Why ML teams keep rebuilding the same data pipelines
The hidden cost of ML at scale is not the models - it is the duplicated feature engineering work every team does independently. What a feature store is and whether you actually need one.
When a company runs more than one or two machine learning models in production, a pattern emerges that nobody planned for. Each team that builds a model also builds a pipeline to compute the inputs - the features - that the model needs. A churn model computes days since last purchase. A pricing model computes the same thing. So does a recommendations model. Three teams, three pipelines, three maintenance obligations, three places where a bug in the underlying data produces three different wrong answers.
This is not an edge case. It is one of the most consistent patterns I see in companies that are past the pilot phase and running ML at any real scale.
Why it happens
Feature engineering - transforming raw data into the inputs a model uses - is where most of the actual work in ML lives. It is also the part that looks unique to each project and therefore easy to justify rebuilding.
In practice, many features are shared across models. Customer behaviour signals - recency, frequency, average order value - appear in almost every customer-facing model. Product availability and pricing signals appear in both demand forecasting and pricing models. Shared signals built independently will eventually diverge because the upstream data changes and teams fix bugs on their own schedules.
The cost of divergence
The most obvious cost is maintenance. Three pipelines for the same feature means three places to update when the source schema changes.
The less obvious cost is inconsistency between training and serving. A model is trained on historical features computed one way. In production, the same feature is computed by a different team's pipeline. The values are similar but not identical. The model performs worse than it did in evaluation, and no one can explain why.
This is called training-serving skew and it is one of the harder problems to diagnose in production ML because it does not produce errors - it produces quietly degraded predictions.
What a feature store is
A feature store is a system that separates feature computation from model training and serving. Teams define features once in a central registry. The computation runs on a schedule and stores results in two places: a historical store for training, and a low-latency store for serving.
Models from different teams can use the same features. When a feature definition is updated, every model using it picks up the change. Training and serving read from the same store.
This is not a new idea - some large technology companies built internal versions of this years ago. In 2017 the ecosystem of open tools is limited, but the concept can be implemented with straightforward infrastructure: a feature computation layer, a table in a data warehouse for historical lookups, and a key-value store for online serving.
When you actually need it
A feature store is justified when you have multiple teams building models independently, when the same features appear in more than one model, and when you have training-serving skew incidents that you cannot explain.

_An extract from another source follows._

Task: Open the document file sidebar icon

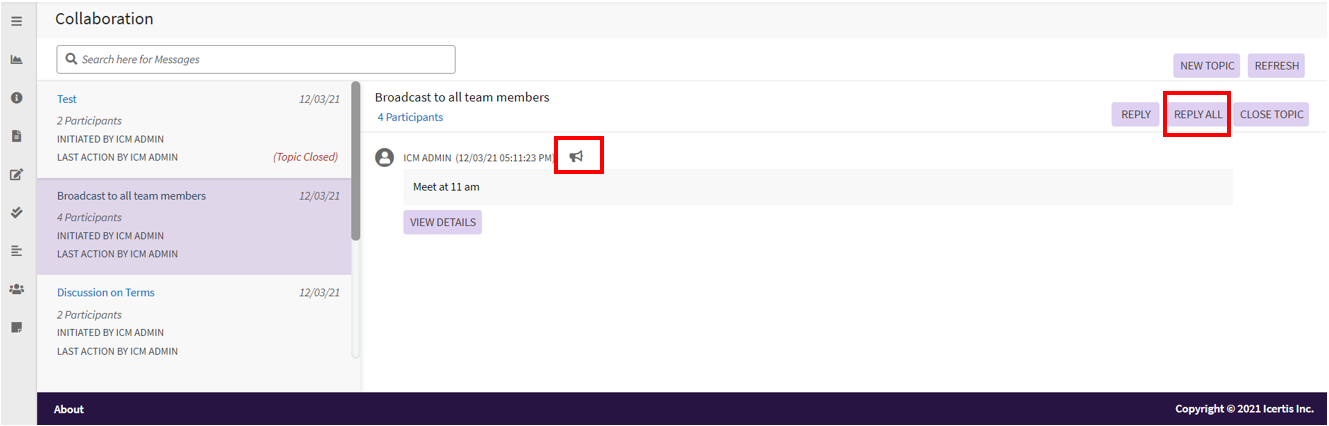Action: (16, 136)
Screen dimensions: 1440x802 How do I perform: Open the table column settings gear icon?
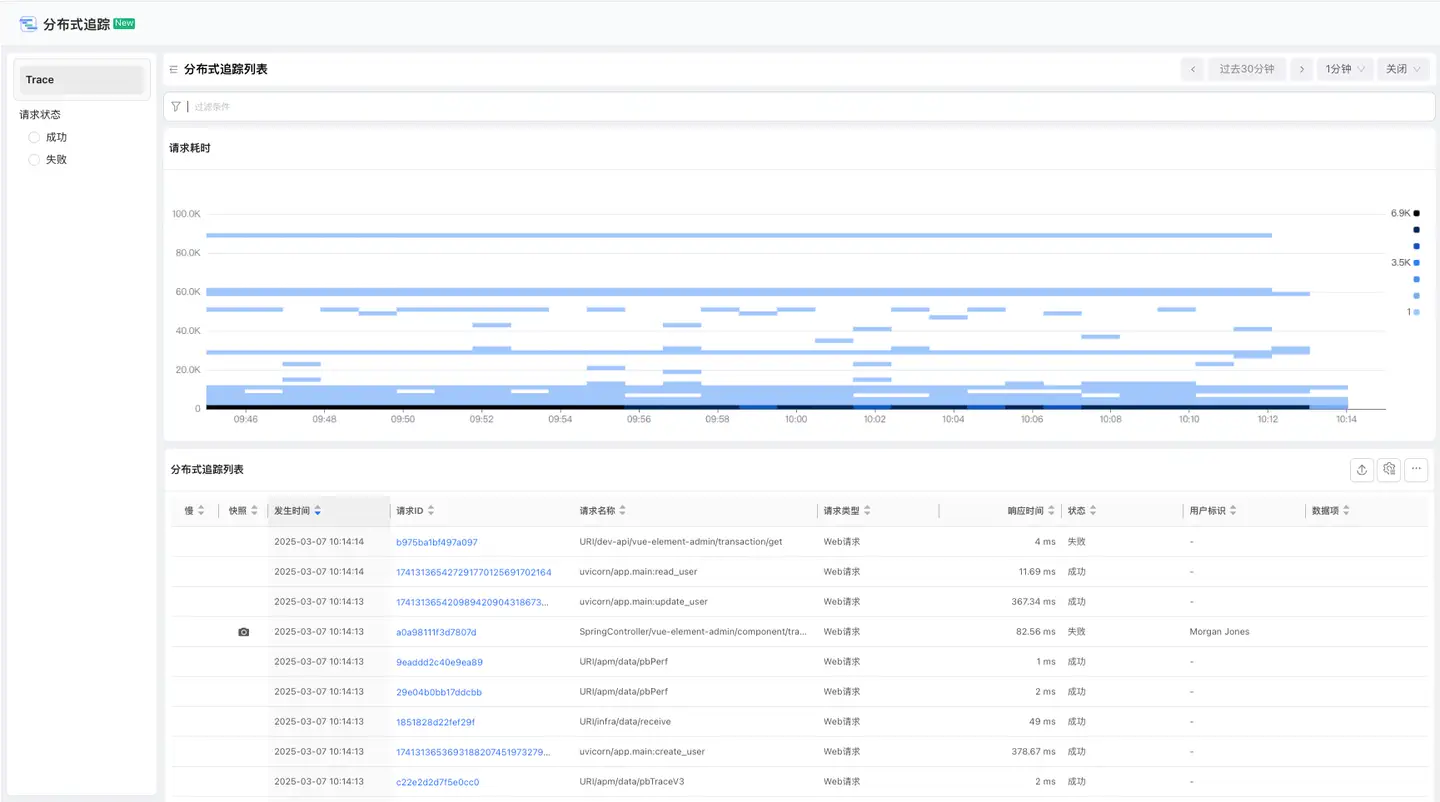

It is not justified when you have one or two models, a single data team, and relatively stable features. The overhead of operating a shared registry is real, and it adds coordination cost that a small team does not need.
A practical minimum
If you are not ready for a full feature store, a simpler version of the discipline is still useful: maintain a central notebook or document listing the canonical definition of shared features - how each is computed, from which source, at what grain. When two teams are about to compute the same feature independently, point them to the shared definition and make one team's pipeline the source.
This does not eliminate all the problems, but it catches the most expensive ones: divergent definitions and undiscovered duplication. The formal tooling can come later, once you know which features are actually shared and how much operational pain the current approach is causing.